■ Assignment
Would you give the listing again exactly, without its images?

■ Record extracts
■ ■ ■

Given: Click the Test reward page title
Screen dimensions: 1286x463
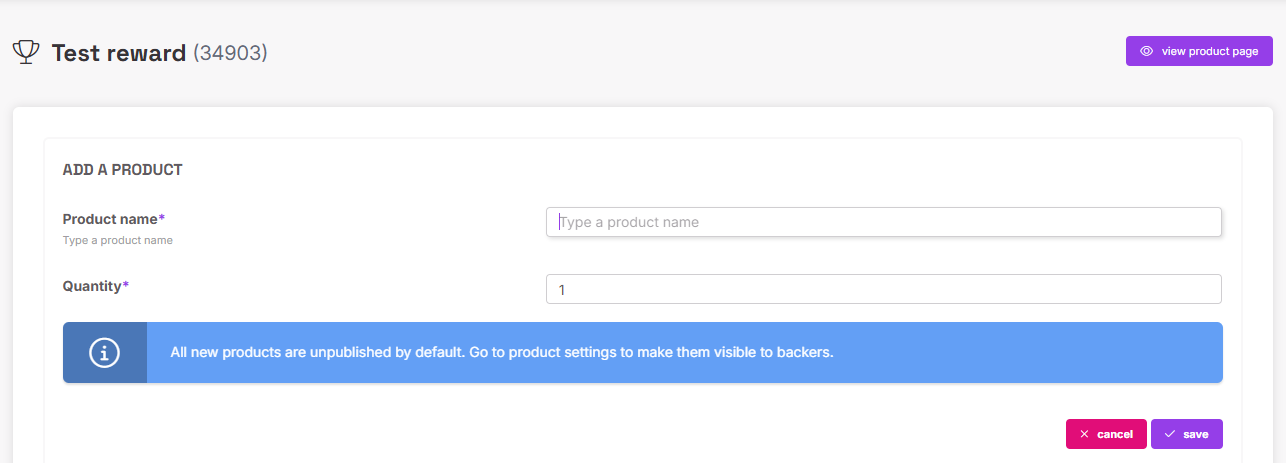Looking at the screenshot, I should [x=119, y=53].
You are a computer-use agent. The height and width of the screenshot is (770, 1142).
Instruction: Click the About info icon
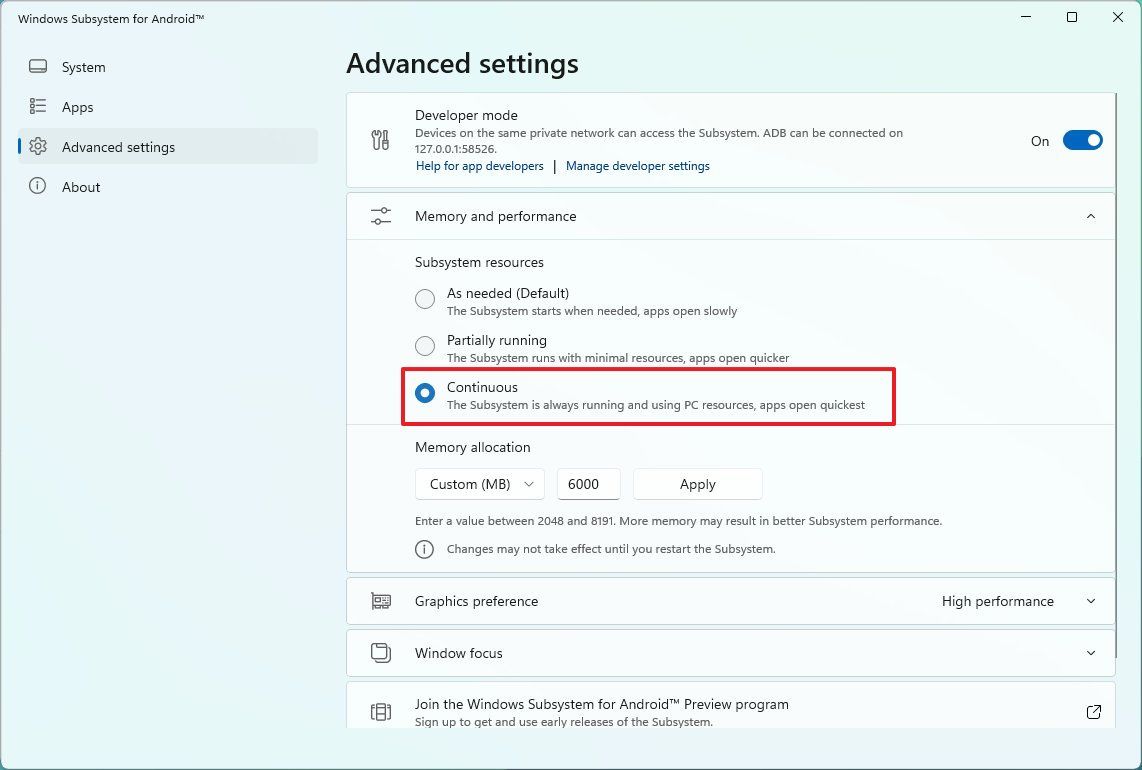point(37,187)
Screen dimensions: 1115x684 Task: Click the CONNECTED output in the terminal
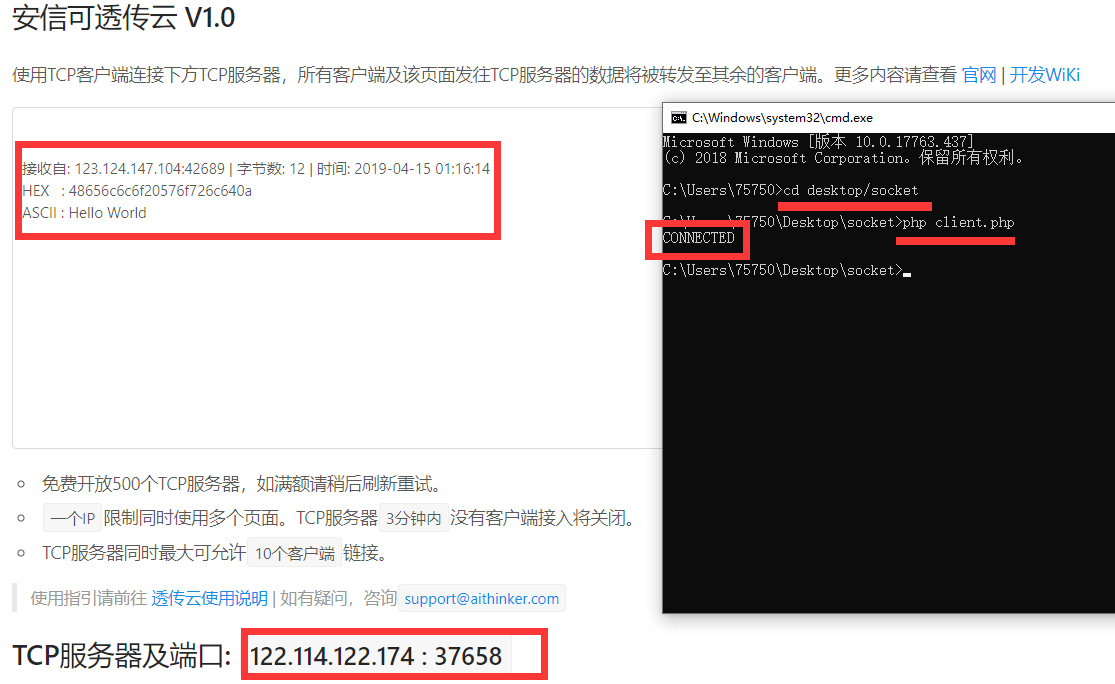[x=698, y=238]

■ ■ ■

■ Solution below
Given: Click the Test reward page title
Screen dimensions: 1286x463
Looking at the screenshot, I should [x=119, y=53].
You are a computer-use agent. The height and width of the screenshot is (770, 1142).
Instruction: Click the About info icon
point(37,187)
Screen dimensions: 1115x684 Task: Click the CONNECTED output in the terminal
[x=698, y=238]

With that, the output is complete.